A new strain of norovirus may be heading to Georgia this winter. Here are a few things you need to know about the virus and ways you can protect yourself.

What is the norovirus?

According to the Centers for Disease Control and Prevention (CDC), the norovirus is a highly contagious virus that causes your stomach or intestines to become inflamed.

Every year, more than 19 million people are infected with the virus and it contributes to over 56,000 hospitalizations and over 570 deaths.

Norovirus is the leading cause of foodborne-disease outbreaks and illnesses in the United States.

How is norovirus transmitted?

“The most common method of transmission occurs when people accidentally consume fecal matter from an infected individual,” says Jesse Couk, M.D., an infectious disease specialist with Piedmont.

You can also become infected by consuming contaminated droplets when people vomit.

“Vomiting is the most common symptom and when infected individuals throw up, aerosolized droplets can contaminate their environment,” explains Dr. Couk. “If you happen to touch contaminated surfaces you may infect yourself when you enjoy your next meal, if you do not wash your hands properly before eating. You may also consume food contaminated by another individual.”

Norovirus spreads quickly through close quarters like cruise ships, daycare centers, restaurants or nursing homes, and most outbreaks typically occur between November and April.

What are the symptoms of norovirus?

If you become infected with the norovirus, symptoms can include:

  • Nausea
  • Vomiting
  • Diarrhea
  • Fever
  • Headache
  • Stomach pain
  • Body aches

How do you treat norovirus?

Norovirus can’t be treated with antibiotics or other drugs and there is no vaccine. Dr. Couk recommends supportive care for those suffering from the illness.

“It is important to replace fluids to prevent dehydration,” says Dr. Couk. “I usually recommend using Pedialyte or a mixture of half Gatorade and half water.”

A small percentage of people suffering from extreme dehydration may need to be hospitalized.

“In the hospital we can treat dehydration with intravenous fluids and monitor electrolytes for any abnormalities that may occur,” says Dr. Couk. “Children under 5, adults over 65, and the immunocompromised have the greatest risk of being hospitalized.”

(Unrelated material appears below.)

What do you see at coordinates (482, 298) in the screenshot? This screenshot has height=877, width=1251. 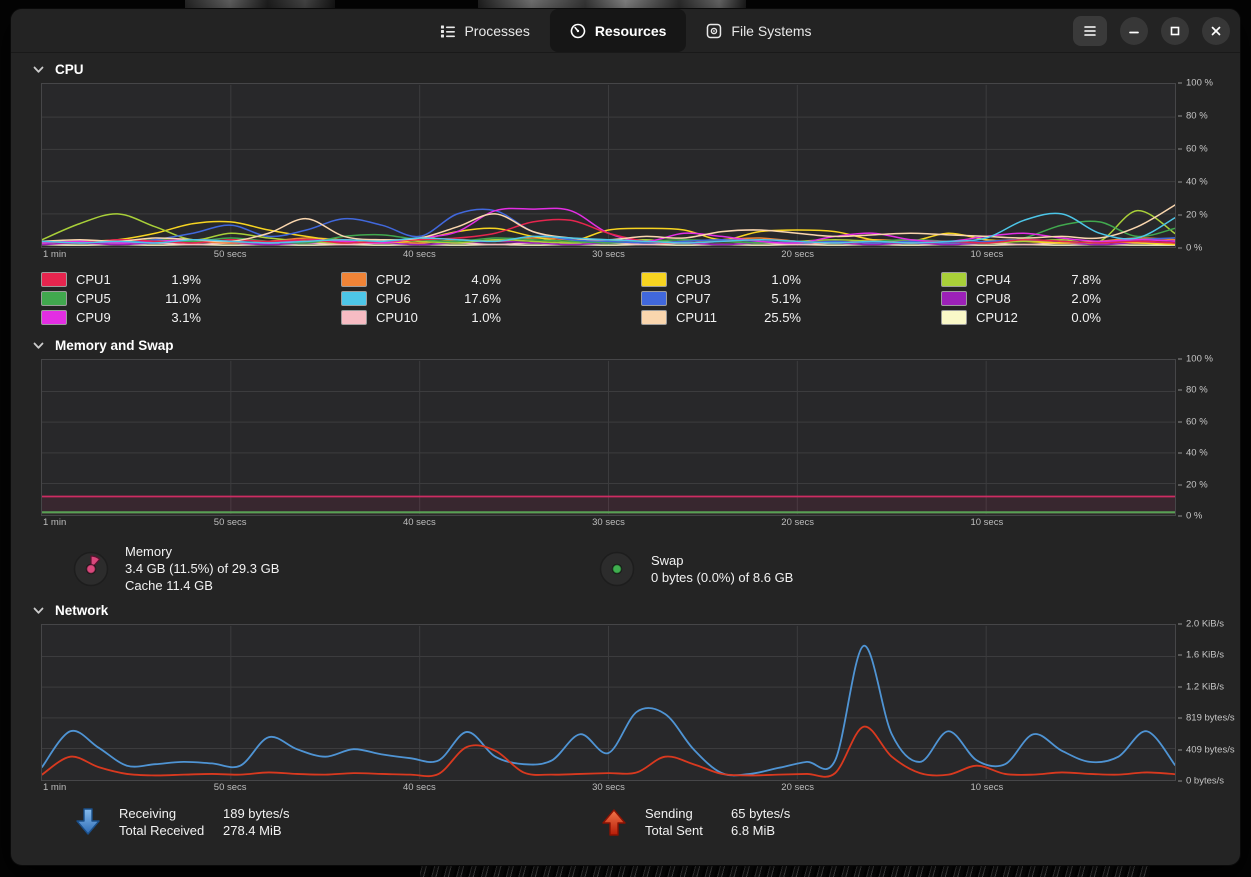 I see `cpu-value: 17.6%` at bounding box center [482, 298].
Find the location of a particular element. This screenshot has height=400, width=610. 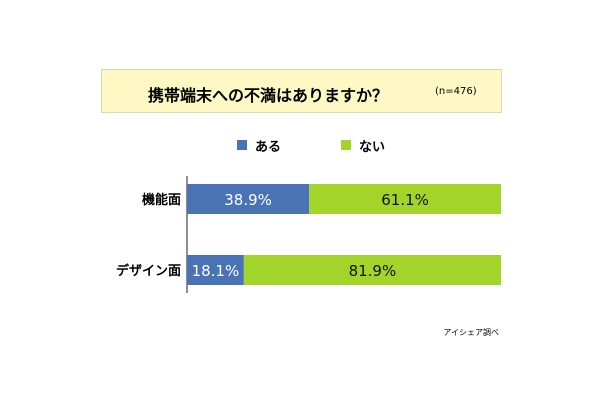

data-label: 18.1% is located at coordinates (216, 271).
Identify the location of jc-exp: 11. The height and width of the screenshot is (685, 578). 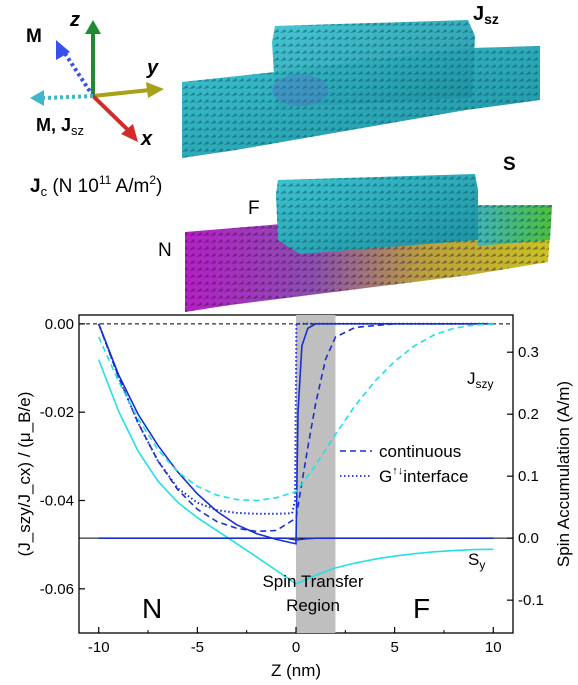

In healthy people, norovirus usually goes away on its own. The acute illness typically lasts for 1 to 3 days, though norovirus can continue to be shed in the stool for up to two weeks.

Preventing norovirus

The best way to prevent the spread of norovirus is to practice good hygiene.

  • Always wash your hands with soap and water, particularly after using the restroom, changing a diaper or before eating. Alcohol based sanitizer should not be used as a substitute for washing with soap and water.
  • Use a chlorine bleach solution to clean and disinfect surfaces after someone is sick.
  • Wash raw fruits and vegetables and thoroughly cook seafood before eating.
  • Wash clothes or linens that have been contaminated.
  • If you become sick with norovirus, don’t prepare foods for at least three days.